E, mesmo passados dez anos desse marco, nem Romênia nem Bulgária fazem parte do Acordo de Schengen, seguem aguardando a sua implementação. Um dos motivos? A hostilidade imensa presente em países europeus ao termo “migração”, seja ela qual for, que vem se arrastando há anos (assunto que dá pano para muita manga e fica para outro momento).

Isso nos leva ao ponto inicial da história, quando eu não sabia de nada disso que falei anteriormente. A curiosidade já estava em mim e a oportunidade de vir para a Romênia surgiu. Logo, “mas, e os ciganos?” veio à tona e minhas buscas começaram. Minha primeira reação foi conversar com pessoas que já tinham passado pela mesma experiência na qual estou agora. “E aí? É tudo isso que falam? É perigoso mesmo?” e a resposta veio de formas distintas, mas com o mesmo conteúdo: “não”.

É verdade que existem alguns ciganos que praticam furtos. Outros, pedem esmola. Nada que uma pessoa criada em Fortaleza ou que more no Rio de Janeiro, meu caso, não lide na sua rotina. Veja bem, eu acredito que as pessoas tem o direito de tentar sobreviver, cada um tenta da maneira que pode, mas são casos pontuais. No dia a dia, o que prevalece é que eles vivem a vida deles e você, a sua. Raramente (quase nunca), escuta-se relatos de violência vindo de um Roma. Muito difícil mesmo.

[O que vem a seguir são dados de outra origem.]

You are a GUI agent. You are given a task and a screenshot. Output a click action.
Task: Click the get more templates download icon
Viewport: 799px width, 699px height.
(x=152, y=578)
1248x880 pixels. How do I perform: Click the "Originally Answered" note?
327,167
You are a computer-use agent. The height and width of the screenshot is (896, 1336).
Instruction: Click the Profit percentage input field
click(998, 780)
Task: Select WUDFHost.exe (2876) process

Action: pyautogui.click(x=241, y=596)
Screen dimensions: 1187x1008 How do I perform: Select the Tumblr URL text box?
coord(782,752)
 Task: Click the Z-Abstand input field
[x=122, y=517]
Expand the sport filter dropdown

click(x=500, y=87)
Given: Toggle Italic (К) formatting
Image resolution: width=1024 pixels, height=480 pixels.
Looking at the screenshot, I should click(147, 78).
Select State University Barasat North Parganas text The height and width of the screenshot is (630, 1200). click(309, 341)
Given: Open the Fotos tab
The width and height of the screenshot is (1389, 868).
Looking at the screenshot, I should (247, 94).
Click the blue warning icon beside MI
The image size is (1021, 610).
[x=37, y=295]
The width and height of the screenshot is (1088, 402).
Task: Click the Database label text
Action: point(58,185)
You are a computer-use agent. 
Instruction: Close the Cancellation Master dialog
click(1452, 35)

O que predomina nesse caso é o preconceito e, com ele, a generalização. É inerente ao ser humano ter um pé atrás, ou os dois, com o que lhe é diferente. Acho que nunca vamos conseguir mudar algo que está impregnado na nossa existência. O que podemos fazer é não nos fecharmos totalmente para outras percepções além da nossa e, passo a passo, tentar entender realidades alheias a nossa. Esses são os ciganos, seres humanos, como eu e como você.